Il tiro con l’arco per non vedenti
L’arco, unito alle frecce, è ovunque un simbolo d’amore e un attributo della tensione vitale. Il dio Amore, il Sole, Shiva hanno tutti l’arco, la faretra, le frecce. L’arco di Ulisse rappresenta il potere di re, in Giobbe è la forza (“nella mia mano l’arco riprenderà la forza”). Nel Sagittario è la sublimazione dei desideri. L’arcobaleno è il simbolo della speranza, del legame tra cielo e terra “E Dio disse, io ho messo il mio arco nella nuvola ed esso sarà per segno del patto tra me e la terra. Ed avverrà che quando io avrò coperto la terra di nuvole, l’arco apparirà nella nuvola” (Genesi 9, 13-14).
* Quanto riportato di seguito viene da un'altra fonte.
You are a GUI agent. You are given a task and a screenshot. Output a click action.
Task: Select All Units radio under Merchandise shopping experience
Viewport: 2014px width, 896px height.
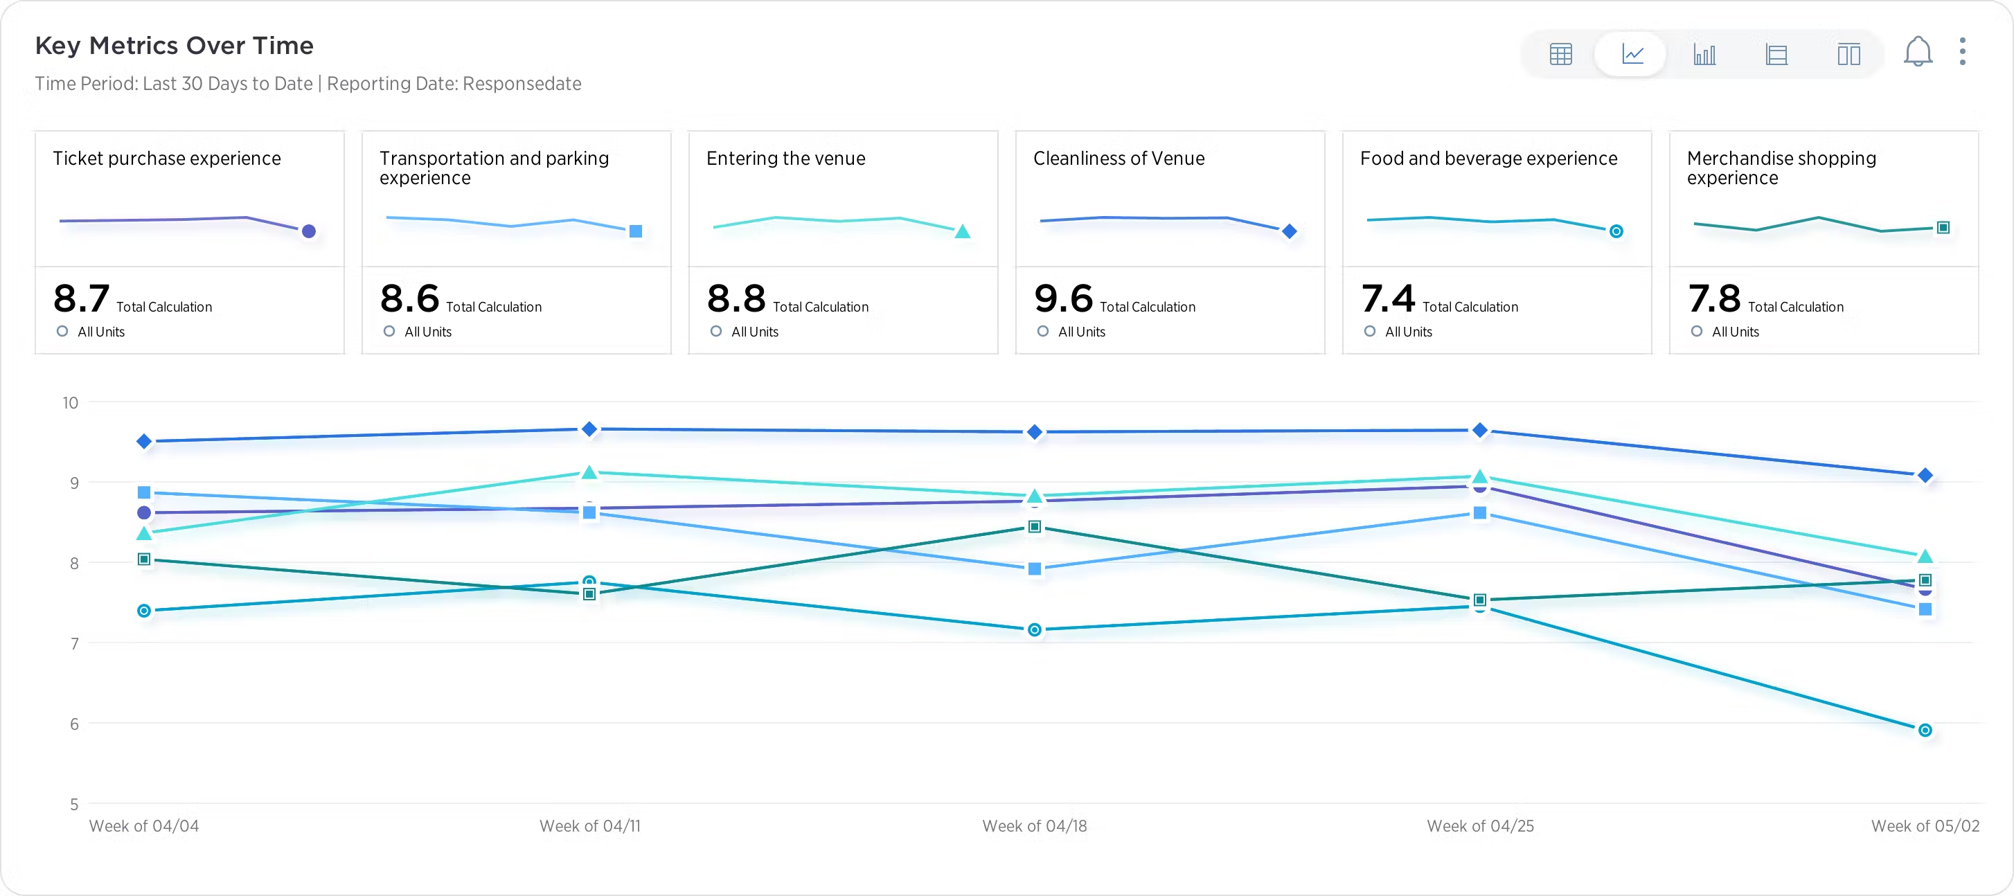[1697, 331]
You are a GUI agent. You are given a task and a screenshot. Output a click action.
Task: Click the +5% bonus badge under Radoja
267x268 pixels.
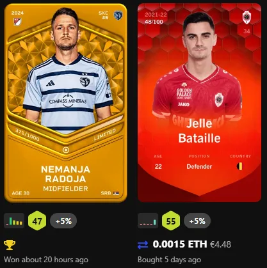(x=63, y=221)
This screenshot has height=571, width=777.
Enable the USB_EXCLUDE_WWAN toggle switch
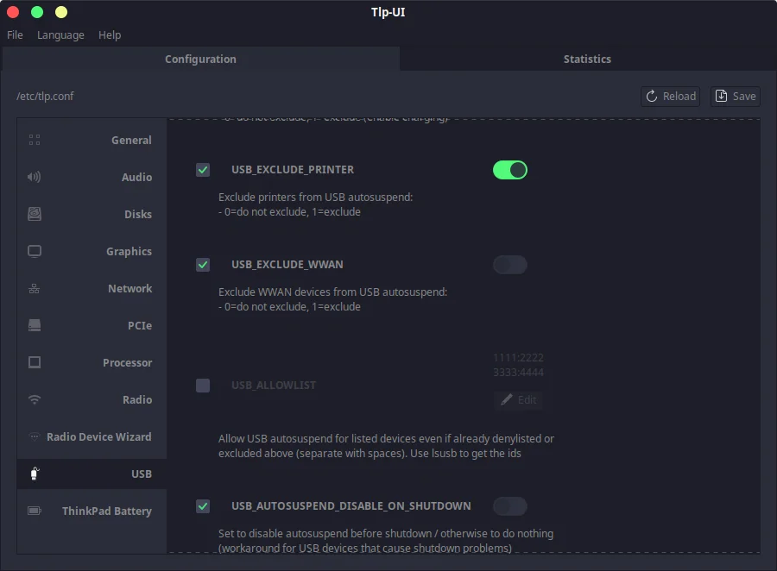pos(509,265)
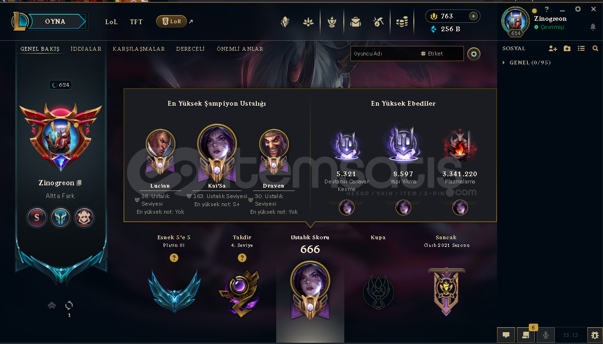Open the notifications bell icon
603x344 pixels.
click(x=593, y=27)
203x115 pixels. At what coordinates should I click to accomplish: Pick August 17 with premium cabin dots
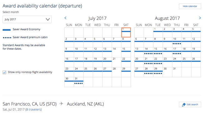[177, 52]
Nella tradizione orientale l’arco non è fatto per i muscoli. “Per tirare la corda non si deve impiegare la forza del corpo, si deve imparare a lasciare alle mani di compiere tutto il lavoro, mentre i muscoli delle braccia e delle spalle restano rilassati e non sembrano partecipare all’azione”. E ancora “maggiore è l’ostinazione con cui cercate di imparare a scoccare la freccia in modo da colpire il bersaglio, meno vi riuscirete e più lontano sarete dal bersaglio. L’ostacolo che si frappone è il vostro desiderio eccessivo”. (Eugen Herrigel, Lo zen e il tiro con l’arco).
[floatquote]Tiro con l’arco allenamento per la mente[/floatquote]
Scopo della freccia è quella di volare dritta al bersaglio, anche in occidente e anche nel tiro con l’arco visto semplicemente come sport, la determinazione al risultato è parte integrante di un gesto che richiede agilità, armonia, fermezza e costanza. Ognuno possiede un bersaglio interiore e a quello deve tendere, facendo in modo che esso stesso non diventi anche ostacolo, impedendo alla mente di purificarsi nella sua assoluta determinazione. Il tiro con l’arco è una gara dell’arciere con se stesso ed è questa la sua vera essenza.